Writer-directors Kevin Ignatius and Nick Psinakis craft an apparently standard ‘curse’ scenario – in Silvercreek, a small Pennsylvania college town, ghost girl Clara Miller (April Clark) visits death on the unfaithful in what appear to be a string of suicides – with uncommon skill and subtlety in Cheat.
Protagonist Maeve Johnson (Corin Clay) moves into a room vacated by a recent ‘suicide’ and becomes uneasily close to the dead girl’s father Charlie Walker (Michael Thyer) and best friend Lydia (Danielle Grotsky) – then drawn into investigating a mystery which goes back to the 19th century. The curse becomes more personal when she sleeps with the married, grieving Charlie – and both of them wind up classified as cheats on Clara’s to-be-killed list … along, apparently, with most of the rest of the town, since definitions of fidelity have changed since Clara’s day and some folk sense that they’ve imperfectly understood the curse. Clara is a familiar spook – a glum girl in a white dress – but has some eccentric traits – it’s suggested she disguises her killings as suicide because she doesn’t want to get caught – and visits troubling, ambiguous (but bloody) fates on her victims.
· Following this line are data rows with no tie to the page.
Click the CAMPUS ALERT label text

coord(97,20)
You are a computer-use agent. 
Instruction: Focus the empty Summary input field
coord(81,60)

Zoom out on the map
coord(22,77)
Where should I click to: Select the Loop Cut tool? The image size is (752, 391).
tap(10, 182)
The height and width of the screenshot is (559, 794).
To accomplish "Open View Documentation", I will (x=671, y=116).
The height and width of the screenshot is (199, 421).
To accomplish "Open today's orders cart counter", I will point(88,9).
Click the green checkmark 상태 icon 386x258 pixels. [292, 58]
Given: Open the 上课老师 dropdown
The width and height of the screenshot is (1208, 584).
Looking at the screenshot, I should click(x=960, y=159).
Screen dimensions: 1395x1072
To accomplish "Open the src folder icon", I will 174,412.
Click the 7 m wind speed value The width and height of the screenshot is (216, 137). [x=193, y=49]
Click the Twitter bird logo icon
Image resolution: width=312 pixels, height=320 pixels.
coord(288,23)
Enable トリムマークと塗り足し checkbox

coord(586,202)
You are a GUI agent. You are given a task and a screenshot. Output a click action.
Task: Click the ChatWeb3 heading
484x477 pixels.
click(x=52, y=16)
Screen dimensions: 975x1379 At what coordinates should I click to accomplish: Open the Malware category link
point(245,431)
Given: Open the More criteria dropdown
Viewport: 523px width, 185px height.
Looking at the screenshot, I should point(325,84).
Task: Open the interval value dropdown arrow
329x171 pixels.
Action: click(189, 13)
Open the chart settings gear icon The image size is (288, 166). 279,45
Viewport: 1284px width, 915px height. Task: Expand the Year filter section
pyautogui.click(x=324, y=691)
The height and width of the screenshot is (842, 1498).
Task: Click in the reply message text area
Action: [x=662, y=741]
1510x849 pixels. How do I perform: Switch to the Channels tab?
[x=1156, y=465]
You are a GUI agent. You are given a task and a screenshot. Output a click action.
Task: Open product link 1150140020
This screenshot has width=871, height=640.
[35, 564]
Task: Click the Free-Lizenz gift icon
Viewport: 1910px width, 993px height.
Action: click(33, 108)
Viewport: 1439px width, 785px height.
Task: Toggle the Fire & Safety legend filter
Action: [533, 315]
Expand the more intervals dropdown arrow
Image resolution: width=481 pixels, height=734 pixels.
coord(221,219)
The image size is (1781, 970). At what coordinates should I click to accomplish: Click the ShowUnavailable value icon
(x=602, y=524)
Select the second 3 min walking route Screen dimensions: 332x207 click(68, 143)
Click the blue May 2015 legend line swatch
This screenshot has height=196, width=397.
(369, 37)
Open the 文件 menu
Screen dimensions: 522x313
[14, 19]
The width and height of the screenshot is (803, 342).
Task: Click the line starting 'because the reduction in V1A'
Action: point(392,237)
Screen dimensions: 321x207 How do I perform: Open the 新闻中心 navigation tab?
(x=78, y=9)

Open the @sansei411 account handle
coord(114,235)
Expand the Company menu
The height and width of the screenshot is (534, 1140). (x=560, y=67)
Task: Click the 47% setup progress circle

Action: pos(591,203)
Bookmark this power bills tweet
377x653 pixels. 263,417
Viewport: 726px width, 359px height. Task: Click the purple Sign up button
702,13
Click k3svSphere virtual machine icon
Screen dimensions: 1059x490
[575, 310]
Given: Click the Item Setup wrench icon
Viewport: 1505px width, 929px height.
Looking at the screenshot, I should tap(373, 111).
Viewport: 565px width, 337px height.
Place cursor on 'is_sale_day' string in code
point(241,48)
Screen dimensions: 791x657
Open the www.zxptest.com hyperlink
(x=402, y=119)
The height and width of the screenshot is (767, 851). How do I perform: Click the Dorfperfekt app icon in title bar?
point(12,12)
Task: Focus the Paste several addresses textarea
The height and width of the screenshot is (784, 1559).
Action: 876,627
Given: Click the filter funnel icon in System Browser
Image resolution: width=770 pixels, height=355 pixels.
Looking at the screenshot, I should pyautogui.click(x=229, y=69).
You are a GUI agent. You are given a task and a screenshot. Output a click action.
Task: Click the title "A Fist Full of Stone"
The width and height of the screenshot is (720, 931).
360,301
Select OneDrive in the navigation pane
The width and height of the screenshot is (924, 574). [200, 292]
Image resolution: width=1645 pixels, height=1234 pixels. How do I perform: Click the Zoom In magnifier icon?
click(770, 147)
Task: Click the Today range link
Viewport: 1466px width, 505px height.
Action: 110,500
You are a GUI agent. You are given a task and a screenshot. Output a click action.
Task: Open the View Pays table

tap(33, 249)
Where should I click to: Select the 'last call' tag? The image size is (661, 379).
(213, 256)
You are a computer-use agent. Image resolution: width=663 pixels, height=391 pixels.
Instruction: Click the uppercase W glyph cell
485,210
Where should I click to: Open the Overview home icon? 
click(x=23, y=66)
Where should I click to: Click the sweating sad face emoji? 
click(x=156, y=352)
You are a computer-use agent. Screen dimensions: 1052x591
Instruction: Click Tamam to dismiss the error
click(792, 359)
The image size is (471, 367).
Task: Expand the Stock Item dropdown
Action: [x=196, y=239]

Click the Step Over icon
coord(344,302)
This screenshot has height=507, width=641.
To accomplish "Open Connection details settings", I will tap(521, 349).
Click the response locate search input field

With its well-observed small town setting – at once folksy and chilly – and echoes of 1970s horror highlights like Messiah of Evil (referenced in a creepy cinema auditorium scene) and Let’s Scare Jessica to Death, Cheat has a rough-hewn, throwback feel but also taps into recent creepypasta urban legend variants. It has shocks and scares and a nice gathering atmosphere of dread, but takes a lot of care with characters – all, of course, have to be cheats of some kind or other, and often act in an ill-advised manner, but they feel real, unpredictable and fresh, asking us to invest in the question of whether or not they deserve to die. The plot follows the usual beats – awareness of the curse, preliminary victims, main characters under threat of death, attempts to end the supernatural reign of terror (Clara is a physical presence, which may be her weakness), and several more twists to follow. I’d suspect the ending will be an ask for some audiences – it’s the kind of thing which prompts the literal-minded to put together ‘the end of Cheat – explained’ posts to satisfy search engine parameters – but it struck me as a perfect, unsettling note.